- _WHAT IS BEING ASKED_
Write out exactly the lines below from the one containing "You are a GUI" to the last, both ends kept, and nothing more; skip all pictures.
─── ENTRIES SUPPLIED
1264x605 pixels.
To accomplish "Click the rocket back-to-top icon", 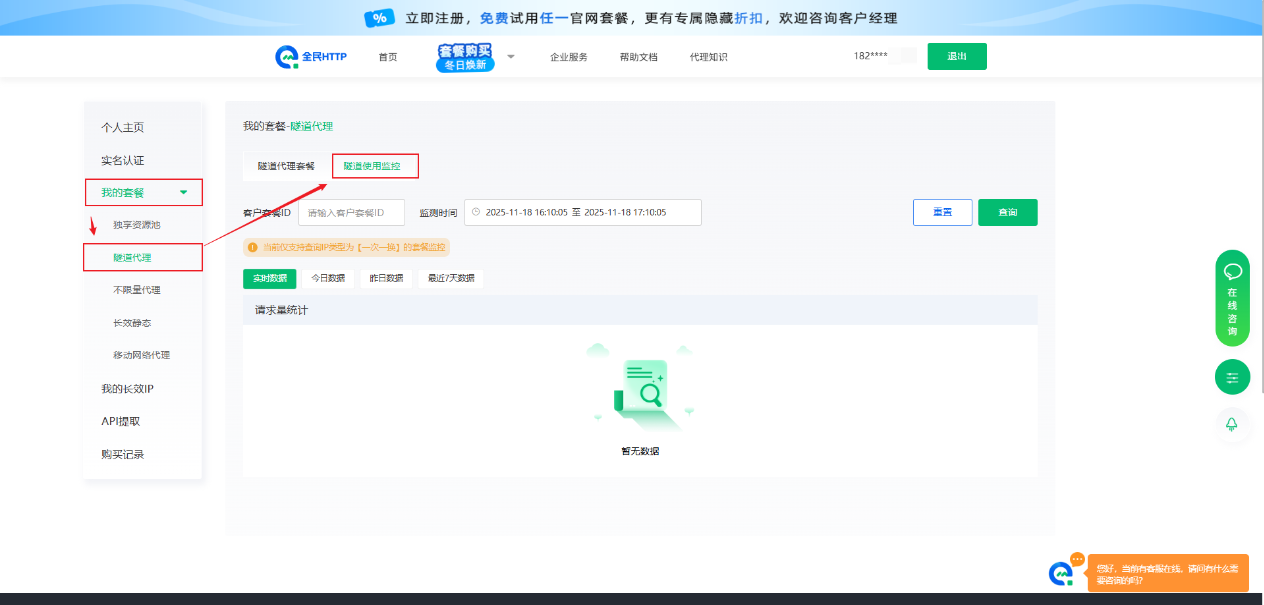I will (1232, 424).
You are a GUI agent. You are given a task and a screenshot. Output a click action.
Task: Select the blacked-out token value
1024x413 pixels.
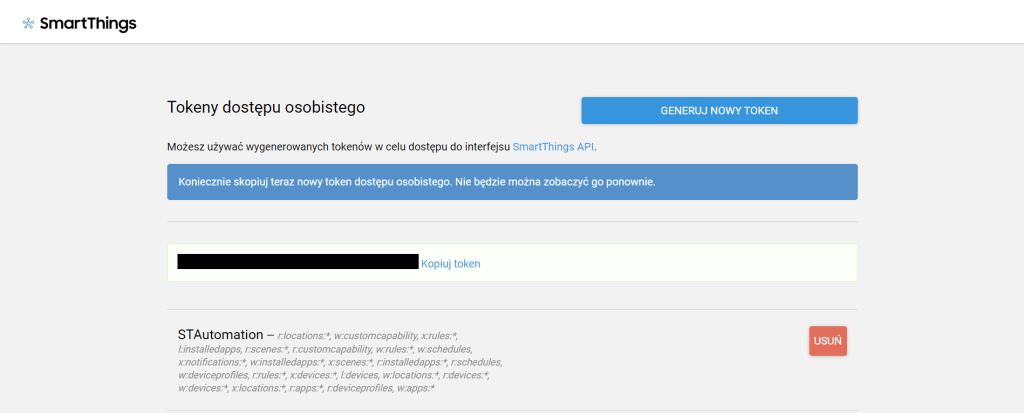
──────
- _COMPLETED EXERCISE_
You are a GUI agent. You are given a task and a screenshot. Output a click action.
Task: Select the blacked-out token value
1024x413 pixels.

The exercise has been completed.